GIORDANO, Luca
(b. 1634, Napoli, d. 1705, Napoli)

The Philosopher Cratetes

c. 1650
Oil on canvas, 113 x 90 cm
Galleria Nazionale d'Arte Antica, Rome

Attributed to Strozzi in a nineteenth-century catalogue, this painting was later held to be a work of Ribera. This attribution was modified in favour of Luca Giordano. The majority of scholars have accepted the dating as 1650.

The subject was identified as the philosopher Cratetes. Imaginary portraits of ancient philosophers and the representation of events from their lives was very popular in seventeenth-century Italy, Holland and France. The trend can be connected to the new spread of Neostoicism, a philosophical current particularly common to Naples in the 1660's.

This painting is closely connected to the several series of philosophers that Giordano painted on the model of Ribera's two philosopher series, both carried out by the Spanish artist in the 1630's.
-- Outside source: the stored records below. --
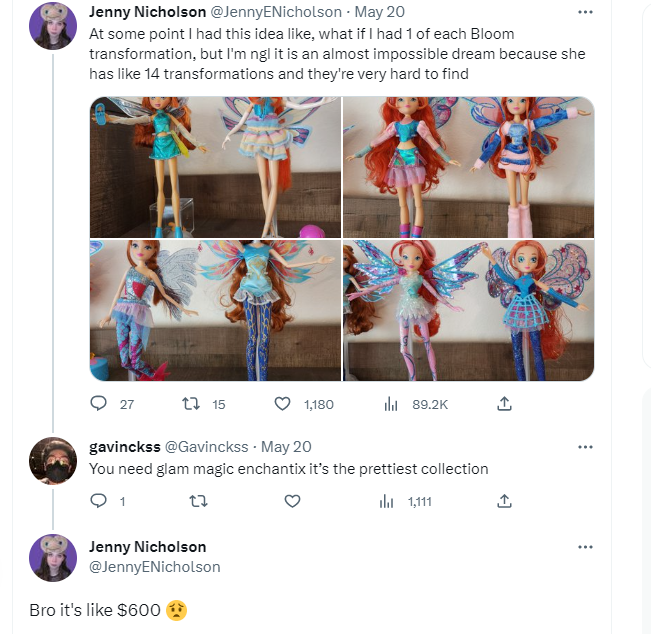The height and width of the screenshot is (634, 651).
Task: Open top-left doll photo in the gallery
Action: click(215, 166)
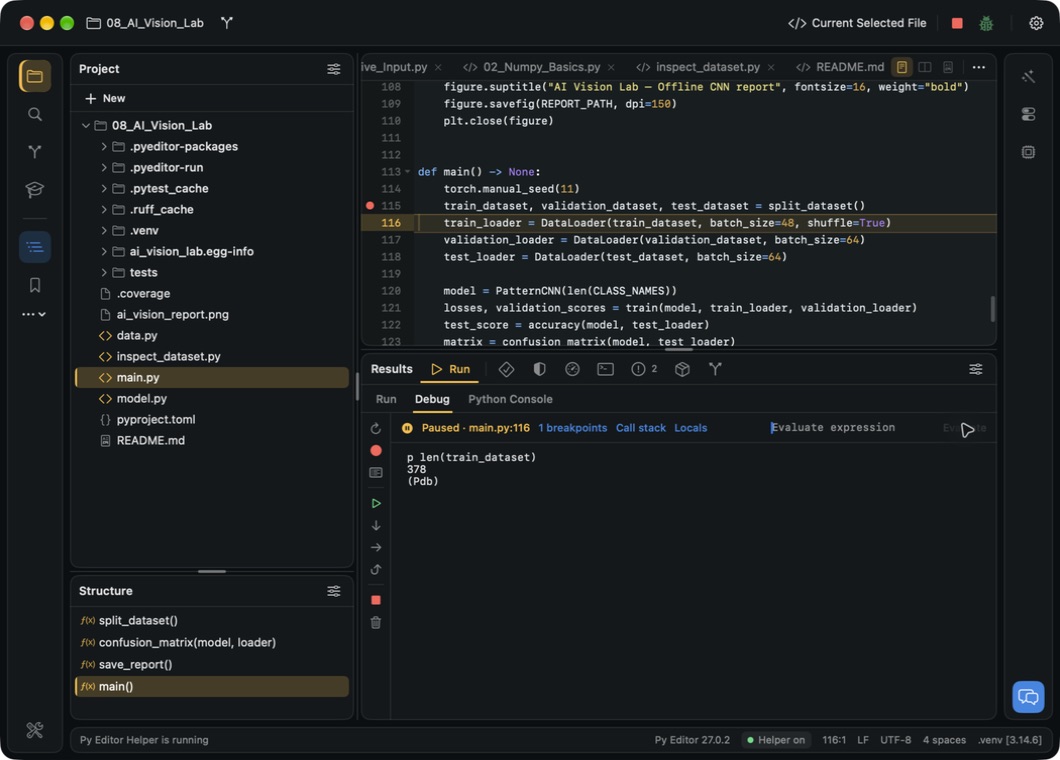Open the inspect_dataset.py editor tab
This screenshot has height=760, width=1060.
tap(706, 67)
Giordano's and Ribera's philosophers share the strong naturalistic and anti-ideal tendencies that were prized in Neapolitan neo-stoic intellectual circles; circles in which Giordano himself participated. The philosophers are depicted as simple people, dressed in poor clothing and with specific, unidealized physiognomic characterizations that derive directly from the live model.

An old copy of this painting, of slightly larger measurements (123 x 98 cm.), is in the Alte Pinakothek in Munich.